4.2 Variable Timeouts (`config.py`, `backends/`)

class ImpatienceLevel(StrEnum):
    PATIENT = "patient"       # 600s stall timeout
    NORMAL = "normal"         # 300s stall timeout
    IMPATIENT = "impatient"   # 150s stall timeout

class TimeoutConfig(BaseModel):
    """Per-role and per-phase timeout configuration."""
    impatience: ImpatienceLevel = ImpatienceLevel.NORMAL
    role_timeouts: dict[str, int] = Field(
        default_factory=lambda: {
            "decomposer": 300,
            "contract_author": 300,
            "test_author": 300,
            "code_author": 300,
            "trace_analyst": 180,
        },
        description="Stall timeout in seconds per agent role",
    )

    def get_timeout(self, role: str) -> int:
        """Return effective timeout for a role, scaled by impatience level.

        Postconditions:
          - PATIENT: role_timeout * 2
          - NORMAL: role_timeout * 1
          - IMPATIENT: role_timeout * 0.5
          - Result is always >= 30 (floor)
        """

Config (pact.yaml):

impatience: normal          # patient | normal | impatient
role_timeouts:
  test_author: 450          # test suites are largest outputs
  code_author: 300
  trace_analyst: 120

Invariants:

Timeout floor is 30 seconds (nothing below)
Impatience multiplier applies uniformly to all roles
role_timeouts override defaults but are still scaled by impatience

Test criteria:

test_patient_doubles_timeout — role_timeout=300, impatience=patient -> 600
test_impatient_halves_timeout — role_timeout=300, impatience=impatient -> 150
test_floor_at_30 — role_timeout=20, impatience=impatient -> 30 (not 10)
test_role_override — custom role_timeout=450 for test_author -> 450 at normal
test_unknown_role_uses_default — role not in role_timeouts -> 300 at normal

4.3 Per-Phase Budget Tracking (`budget.py`)

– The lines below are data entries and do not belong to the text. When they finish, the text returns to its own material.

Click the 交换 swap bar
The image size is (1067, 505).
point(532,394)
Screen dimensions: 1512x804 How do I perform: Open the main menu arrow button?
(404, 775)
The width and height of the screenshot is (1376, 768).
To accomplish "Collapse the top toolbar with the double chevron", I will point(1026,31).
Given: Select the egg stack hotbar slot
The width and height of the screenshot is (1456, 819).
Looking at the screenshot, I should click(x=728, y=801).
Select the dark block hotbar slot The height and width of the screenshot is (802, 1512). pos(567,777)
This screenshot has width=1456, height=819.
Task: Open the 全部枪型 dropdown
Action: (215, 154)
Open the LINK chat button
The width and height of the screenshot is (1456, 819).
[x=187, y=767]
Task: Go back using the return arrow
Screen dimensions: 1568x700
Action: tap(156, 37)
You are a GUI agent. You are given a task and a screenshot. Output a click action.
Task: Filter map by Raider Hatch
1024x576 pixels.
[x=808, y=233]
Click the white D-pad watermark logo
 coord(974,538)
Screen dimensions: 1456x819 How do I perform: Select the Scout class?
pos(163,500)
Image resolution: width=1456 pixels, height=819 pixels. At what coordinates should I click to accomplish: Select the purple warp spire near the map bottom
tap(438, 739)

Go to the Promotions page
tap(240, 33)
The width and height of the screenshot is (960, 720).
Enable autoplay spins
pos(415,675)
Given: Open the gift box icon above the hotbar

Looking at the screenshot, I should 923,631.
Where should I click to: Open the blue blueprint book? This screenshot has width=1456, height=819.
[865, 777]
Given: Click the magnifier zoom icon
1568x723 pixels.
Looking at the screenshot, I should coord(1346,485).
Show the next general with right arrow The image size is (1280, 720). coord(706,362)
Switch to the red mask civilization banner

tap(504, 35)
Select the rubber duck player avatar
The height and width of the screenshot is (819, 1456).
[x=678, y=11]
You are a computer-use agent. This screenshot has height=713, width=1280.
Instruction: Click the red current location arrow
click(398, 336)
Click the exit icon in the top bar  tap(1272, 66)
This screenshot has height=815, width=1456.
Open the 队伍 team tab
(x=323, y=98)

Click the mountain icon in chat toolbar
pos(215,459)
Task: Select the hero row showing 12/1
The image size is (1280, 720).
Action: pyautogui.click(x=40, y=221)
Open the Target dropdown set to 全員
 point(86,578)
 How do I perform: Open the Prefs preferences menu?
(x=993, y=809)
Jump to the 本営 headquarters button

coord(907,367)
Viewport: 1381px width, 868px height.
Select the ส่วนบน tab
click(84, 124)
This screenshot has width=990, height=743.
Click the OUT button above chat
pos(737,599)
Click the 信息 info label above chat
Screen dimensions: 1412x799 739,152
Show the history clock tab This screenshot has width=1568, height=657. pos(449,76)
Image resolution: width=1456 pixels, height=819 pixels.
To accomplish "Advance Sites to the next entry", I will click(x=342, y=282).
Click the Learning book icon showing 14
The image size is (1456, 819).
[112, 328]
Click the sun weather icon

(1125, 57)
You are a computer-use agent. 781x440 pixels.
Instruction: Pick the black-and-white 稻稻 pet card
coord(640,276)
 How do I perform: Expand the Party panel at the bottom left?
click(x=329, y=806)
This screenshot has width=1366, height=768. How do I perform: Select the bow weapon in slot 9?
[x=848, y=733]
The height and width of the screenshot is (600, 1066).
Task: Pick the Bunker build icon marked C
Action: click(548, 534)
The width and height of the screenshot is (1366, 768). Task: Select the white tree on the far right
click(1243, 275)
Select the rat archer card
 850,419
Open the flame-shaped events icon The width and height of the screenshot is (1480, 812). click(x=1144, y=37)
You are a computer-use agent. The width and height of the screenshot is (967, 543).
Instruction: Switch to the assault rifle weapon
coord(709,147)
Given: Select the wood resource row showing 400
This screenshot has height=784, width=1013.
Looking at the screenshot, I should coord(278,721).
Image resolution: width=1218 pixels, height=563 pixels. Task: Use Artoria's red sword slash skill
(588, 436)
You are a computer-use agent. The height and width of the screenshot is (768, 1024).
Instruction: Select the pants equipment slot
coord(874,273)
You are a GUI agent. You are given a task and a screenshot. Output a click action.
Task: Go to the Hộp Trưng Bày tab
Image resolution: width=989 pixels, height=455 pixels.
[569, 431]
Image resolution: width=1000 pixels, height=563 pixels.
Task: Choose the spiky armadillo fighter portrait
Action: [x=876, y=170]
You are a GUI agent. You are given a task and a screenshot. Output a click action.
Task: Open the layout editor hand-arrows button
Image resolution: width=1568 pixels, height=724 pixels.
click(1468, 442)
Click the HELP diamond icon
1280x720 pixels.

class PhaseBudget(BaseModel):
    """Budget tracking broken down by pipeline phase."""
    phase_spend: dict[str, float] = Field(
        default_factory=dict,
        description="Spend per phase: {'interview': 0.50, 'decompose': 1.20, ...}",
    )
    phase_caps: dict[str, float] = Field(
        default_factory=dict,
        description="Max spend per phase as fraction of total: {'shaping': 0.15}",
    )

    def record_spend(self, phase: str, amount: float) -> None:
        """Record spending for a specific phase."""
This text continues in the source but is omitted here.